WHAT’S ON THE PROGRAM?

Giaches de Wert (1535–96) The Madrigal, Cara la vita mia
Claudio Merulo (1533–1604)
The Mass, Cara la vita mia (Venice, 1609)
Claudio Merulo, considered the finest organist in Italy, was appointed second organist at St Mark’s Venice in 1557 and was promoted to first organist in 1566. The reason for his rapid departure from Venice in 1584 is unknown.

Vicente Lusitano (c.1520–c.1561) Heu me Domine from Treatise on Counterpoint (Venice, c.1561)
When his Liber primus epigramatum was published in 1551, Lusitano, who was of African and Portuguese heritage, became the first published black composer.
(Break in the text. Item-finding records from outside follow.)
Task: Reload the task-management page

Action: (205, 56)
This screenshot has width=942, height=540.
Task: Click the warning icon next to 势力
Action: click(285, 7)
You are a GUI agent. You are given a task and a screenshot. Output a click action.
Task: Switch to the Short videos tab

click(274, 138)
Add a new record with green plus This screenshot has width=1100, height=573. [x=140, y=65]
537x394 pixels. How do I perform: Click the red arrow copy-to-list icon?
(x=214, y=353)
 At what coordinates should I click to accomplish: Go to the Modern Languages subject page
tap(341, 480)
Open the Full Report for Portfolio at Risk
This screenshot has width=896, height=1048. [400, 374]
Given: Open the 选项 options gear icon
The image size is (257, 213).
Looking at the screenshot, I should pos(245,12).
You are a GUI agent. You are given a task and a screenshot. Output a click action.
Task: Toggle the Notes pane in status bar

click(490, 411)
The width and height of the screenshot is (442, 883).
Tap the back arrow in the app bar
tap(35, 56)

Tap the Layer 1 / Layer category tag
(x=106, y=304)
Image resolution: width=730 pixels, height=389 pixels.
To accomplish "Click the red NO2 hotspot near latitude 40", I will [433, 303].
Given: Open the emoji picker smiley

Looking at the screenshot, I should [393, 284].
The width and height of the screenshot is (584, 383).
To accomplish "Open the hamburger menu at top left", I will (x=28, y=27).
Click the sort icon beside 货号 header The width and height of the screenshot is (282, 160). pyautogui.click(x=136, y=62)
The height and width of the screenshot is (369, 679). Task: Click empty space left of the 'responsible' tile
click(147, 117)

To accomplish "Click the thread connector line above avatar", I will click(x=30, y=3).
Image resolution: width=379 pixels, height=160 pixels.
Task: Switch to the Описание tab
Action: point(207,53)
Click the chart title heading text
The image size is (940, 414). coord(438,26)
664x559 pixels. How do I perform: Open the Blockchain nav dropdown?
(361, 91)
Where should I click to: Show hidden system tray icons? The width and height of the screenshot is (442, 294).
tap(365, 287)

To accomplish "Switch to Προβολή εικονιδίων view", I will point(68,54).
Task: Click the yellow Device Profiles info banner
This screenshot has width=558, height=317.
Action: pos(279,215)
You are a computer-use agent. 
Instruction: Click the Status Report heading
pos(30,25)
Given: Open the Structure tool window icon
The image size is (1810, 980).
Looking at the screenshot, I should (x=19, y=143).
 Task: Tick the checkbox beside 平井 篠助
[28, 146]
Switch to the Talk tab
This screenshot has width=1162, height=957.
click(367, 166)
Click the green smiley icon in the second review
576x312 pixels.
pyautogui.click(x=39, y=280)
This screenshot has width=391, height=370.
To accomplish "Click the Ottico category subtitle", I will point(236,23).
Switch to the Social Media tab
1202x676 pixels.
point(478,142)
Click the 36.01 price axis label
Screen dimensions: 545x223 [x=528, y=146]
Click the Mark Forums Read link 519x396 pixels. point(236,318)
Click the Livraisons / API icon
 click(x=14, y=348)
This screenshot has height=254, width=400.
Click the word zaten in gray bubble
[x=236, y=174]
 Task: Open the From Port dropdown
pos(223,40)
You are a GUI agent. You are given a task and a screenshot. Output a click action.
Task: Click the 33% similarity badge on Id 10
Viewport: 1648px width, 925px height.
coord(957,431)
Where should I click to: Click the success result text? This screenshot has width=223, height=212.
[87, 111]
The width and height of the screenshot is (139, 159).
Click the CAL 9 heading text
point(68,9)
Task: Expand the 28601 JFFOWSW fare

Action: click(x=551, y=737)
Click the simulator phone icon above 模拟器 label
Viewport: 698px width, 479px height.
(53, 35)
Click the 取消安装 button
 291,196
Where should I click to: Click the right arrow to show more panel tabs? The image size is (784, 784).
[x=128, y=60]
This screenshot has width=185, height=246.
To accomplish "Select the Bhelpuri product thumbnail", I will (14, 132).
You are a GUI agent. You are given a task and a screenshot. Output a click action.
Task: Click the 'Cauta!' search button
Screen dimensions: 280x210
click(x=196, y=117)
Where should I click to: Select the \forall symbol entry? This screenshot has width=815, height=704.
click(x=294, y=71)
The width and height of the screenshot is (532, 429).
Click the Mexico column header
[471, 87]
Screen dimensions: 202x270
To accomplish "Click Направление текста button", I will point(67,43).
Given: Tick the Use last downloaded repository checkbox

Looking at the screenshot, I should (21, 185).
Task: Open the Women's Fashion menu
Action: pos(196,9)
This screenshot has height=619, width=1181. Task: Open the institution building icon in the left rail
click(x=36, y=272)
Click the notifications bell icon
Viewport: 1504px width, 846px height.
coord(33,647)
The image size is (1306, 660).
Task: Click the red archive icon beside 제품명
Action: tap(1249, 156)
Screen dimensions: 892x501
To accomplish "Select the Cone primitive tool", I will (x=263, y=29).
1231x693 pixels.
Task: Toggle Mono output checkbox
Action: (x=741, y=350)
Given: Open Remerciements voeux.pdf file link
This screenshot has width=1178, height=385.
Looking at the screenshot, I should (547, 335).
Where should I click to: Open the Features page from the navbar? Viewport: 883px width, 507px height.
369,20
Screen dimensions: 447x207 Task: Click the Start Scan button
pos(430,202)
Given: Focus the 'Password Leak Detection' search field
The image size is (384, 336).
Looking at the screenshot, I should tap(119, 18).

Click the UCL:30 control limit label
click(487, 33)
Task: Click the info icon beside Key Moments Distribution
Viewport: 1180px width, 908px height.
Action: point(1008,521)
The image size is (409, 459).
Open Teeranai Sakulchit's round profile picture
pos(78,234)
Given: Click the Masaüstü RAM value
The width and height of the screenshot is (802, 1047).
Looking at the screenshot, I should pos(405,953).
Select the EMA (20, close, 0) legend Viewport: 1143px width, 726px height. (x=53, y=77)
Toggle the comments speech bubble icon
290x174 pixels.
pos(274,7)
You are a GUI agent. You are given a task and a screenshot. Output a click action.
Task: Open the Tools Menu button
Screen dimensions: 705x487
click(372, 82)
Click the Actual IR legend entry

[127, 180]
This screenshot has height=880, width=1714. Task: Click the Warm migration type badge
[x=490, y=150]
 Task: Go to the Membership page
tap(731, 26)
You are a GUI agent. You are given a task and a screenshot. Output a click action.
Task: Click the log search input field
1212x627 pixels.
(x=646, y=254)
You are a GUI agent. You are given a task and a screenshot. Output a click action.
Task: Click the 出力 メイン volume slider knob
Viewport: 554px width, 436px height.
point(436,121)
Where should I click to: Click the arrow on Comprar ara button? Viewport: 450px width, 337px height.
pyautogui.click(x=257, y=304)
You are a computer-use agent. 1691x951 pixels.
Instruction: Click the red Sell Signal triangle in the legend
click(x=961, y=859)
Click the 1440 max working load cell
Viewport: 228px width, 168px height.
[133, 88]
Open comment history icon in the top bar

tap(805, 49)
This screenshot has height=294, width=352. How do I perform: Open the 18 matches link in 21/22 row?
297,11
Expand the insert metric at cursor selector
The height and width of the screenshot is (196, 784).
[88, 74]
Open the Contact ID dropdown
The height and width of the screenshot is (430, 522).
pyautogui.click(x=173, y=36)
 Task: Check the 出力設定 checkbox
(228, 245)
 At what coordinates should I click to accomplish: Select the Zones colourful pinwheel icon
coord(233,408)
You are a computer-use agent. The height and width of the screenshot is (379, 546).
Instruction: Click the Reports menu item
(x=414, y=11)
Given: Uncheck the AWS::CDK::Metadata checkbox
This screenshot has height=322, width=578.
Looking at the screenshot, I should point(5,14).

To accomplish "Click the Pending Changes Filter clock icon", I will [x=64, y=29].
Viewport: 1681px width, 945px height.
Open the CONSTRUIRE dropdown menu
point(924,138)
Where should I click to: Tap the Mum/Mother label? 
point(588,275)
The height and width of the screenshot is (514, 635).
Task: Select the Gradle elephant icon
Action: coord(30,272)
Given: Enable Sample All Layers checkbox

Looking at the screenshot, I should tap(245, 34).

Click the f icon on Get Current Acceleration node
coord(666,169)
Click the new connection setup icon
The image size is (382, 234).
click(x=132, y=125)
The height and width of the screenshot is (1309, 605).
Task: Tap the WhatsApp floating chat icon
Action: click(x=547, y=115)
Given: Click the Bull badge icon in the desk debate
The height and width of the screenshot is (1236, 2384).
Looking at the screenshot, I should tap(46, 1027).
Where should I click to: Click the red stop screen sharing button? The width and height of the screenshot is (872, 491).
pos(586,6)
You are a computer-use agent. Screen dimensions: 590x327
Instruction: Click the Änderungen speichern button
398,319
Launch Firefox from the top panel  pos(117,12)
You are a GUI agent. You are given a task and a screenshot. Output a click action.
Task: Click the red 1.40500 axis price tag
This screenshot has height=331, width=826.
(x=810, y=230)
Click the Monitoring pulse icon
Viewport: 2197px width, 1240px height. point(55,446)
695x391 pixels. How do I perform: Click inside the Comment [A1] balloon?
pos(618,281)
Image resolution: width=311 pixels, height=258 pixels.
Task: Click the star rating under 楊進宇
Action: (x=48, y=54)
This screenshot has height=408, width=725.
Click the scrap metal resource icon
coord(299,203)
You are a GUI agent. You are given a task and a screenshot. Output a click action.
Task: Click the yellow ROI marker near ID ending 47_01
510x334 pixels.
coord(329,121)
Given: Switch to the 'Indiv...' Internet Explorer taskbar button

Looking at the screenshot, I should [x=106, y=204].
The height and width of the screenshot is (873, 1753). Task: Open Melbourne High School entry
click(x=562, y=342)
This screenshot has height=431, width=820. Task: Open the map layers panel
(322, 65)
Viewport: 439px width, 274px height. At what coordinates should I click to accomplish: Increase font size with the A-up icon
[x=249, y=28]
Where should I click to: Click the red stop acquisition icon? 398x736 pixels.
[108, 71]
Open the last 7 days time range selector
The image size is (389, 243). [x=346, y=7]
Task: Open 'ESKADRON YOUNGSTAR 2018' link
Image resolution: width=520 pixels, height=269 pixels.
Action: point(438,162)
Watch a performance of this work

Claudio Monteverdi (1567–1643) Lauda Jerusalem (1651)

Agata della Pietà (1712–69) The Cantata, Ecce nunc
For two soprano and alto soloists, choir and orchestra
A cantata in six movements, this is one of three compositions by Agatha in the archive of Venice’s Biblioteca Benedetto Marcello. The cantata consists of three tutti movements, punctuated by three arias, for which the solo voice parts are lost. Australian harpsichordist, Elizabeth Anderson reconstructed the work in 2022, providing the missing choral parts for soprano and tenor and a viola part, as well as solo vocal lines to match the surviving continuo and solo violin parts for the arias. Watch a performance of this work.

The first performance of the newly reconstructed work took place in the town of Terang, a farming community in Western Victoria, with a population of about 2,000, two and a half hours’ drive from Melbourne. Whether you measure in migli (a Venetian miglio, or mile was defined as 1000 passi, or steps) or kilometres, there isn’t anywhere on earth much further away from Venice than Terang. The work toured regional Victoria and was premiered in Melbourne on 7 May 2022. Read more about Agata’s Cantata.

Antonio Vivaldi (1678–1741) Magnificat (RV610)
For two soprano, alto and tenor soloists, choir and orchestra.